My friend Annette once told me she hated some essays Eudora Welty wrote about her parents because Welty wrote about her childhood with amused affection, which came across as self-satisfaction to Annette, who (it must be said) had a difficult childhood.  Of all the ways I want to come across as to my readers, self-satisfied isn't one of them.  And yet it would be hard for me to write about abusive, drug-addicted, selfish family members, because they weren't.

I don't know.  I'm wondering if people just roll their eyeballs when I write a Mother's/Father's Day column and go "Oh, here goes little Miss Fancypants, writing about her awesome family again."

I hope not.  And also, I have no Fancypants.  Not clean ones any way.

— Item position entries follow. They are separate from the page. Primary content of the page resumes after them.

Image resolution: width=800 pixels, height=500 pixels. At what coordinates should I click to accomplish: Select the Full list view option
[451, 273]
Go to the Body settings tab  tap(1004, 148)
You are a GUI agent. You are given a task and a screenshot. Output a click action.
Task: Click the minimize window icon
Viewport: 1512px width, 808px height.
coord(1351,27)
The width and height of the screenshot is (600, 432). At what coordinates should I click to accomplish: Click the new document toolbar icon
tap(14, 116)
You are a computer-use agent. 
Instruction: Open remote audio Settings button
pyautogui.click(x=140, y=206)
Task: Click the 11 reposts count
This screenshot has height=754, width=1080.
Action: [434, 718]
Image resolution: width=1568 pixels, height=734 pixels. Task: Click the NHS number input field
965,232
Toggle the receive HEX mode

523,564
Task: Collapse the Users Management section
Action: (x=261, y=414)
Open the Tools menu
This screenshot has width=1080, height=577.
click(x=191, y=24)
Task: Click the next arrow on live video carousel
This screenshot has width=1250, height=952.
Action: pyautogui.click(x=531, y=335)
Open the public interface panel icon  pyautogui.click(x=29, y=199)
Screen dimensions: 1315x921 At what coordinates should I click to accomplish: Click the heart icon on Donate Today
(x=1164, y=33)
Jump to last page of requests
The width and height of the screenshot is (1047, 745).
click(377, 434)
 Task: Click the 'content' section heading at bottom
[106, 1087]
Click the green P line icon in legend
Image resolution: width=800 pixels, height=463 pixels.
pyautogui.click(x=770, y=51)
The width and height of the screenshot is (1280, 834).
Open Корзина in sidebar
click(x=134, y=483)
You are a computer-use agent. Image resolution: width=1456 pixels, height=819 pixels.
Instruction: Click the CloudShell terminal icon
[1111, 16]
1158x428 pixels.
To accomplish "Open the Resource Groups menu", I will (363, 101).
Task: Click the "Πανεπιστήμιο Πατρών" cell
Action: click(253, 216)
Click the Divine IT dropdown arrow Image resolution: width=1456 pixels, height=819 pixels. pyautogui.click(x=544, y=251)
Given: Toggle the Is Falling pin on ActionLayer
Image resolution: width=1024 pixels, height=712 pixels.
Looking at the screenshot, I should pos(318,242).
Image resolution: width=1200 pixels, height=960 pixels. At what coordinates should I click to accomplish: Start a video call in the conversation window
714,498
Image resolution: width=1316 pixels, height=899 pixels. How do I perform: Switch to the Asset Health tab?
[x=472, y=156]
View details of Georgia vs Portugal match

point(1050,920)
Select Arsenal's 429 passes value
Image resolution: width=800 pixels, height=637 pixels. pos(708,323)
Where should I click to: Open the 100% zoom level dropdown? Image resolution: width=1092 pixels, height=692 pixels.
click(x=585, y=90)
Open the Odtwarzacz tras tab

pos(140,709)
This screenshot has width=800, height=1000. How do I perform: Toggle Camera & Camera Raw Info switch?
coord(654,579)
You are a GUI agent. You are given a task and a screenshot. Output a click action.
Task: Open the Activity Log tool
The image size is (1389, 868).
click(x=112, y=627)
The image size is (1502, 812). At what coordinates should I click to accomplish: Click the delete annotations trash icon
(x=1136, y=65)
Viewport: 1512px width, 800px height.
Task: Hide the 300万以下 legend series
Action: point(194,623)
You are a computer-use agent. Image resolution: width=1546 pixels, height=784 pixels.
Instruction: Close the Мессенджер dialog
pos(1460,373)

To be clear, this is not a plea for you to tell me I'm okay, although I know it reads like one.  I would like to hear how reading memoir about other people's families feels to you.

4 comments:

Kamp Kyburz said...

Memoir feels REAL and that's why I like it. It's okay if there are different types of REAL: Beaver Cleaver Real, Dysfunctional Real, Brady Bunch Real...people are phenomenally interesting no matter what...which is why I always have a desire to interview homeless people on the corner..."Sir, how did you come to be sitting here holding this sign?"

Lisa B. said...

Isn't writing about family tricky? Trying to get it exactly right. I love the way you write about your family, and I do think you hit that tone of amused affection, which is funny and lovely. There are a lot of ways to come across as self-satisfied as a writer, and writing in a basically happy way is not more self-satisfied than writing in a scathing, cruel way. I love memoir. And I think your whole ontological outfit--fancypants, fancy shirt, fancy shoes, etc.--is swell. I know you're not asking for this, but it must be said.

Megan Goates said...

Types of people who irritate me the most: smug people, gossips, Braggy Braggertons. You are none of these. Incidentally, I read that newspaper article about your mom recently and thought, "Yay, it's TRQ!"

Lisa A. Hilden said...

I don't read a lot of other family memoirs, really. But I love reading yours!! Not only do they have a lovely quality to them, like the glow of a lovely summer evening as the sun is going down, but they seem to be honest and funny. You have a way with words that makes me smile!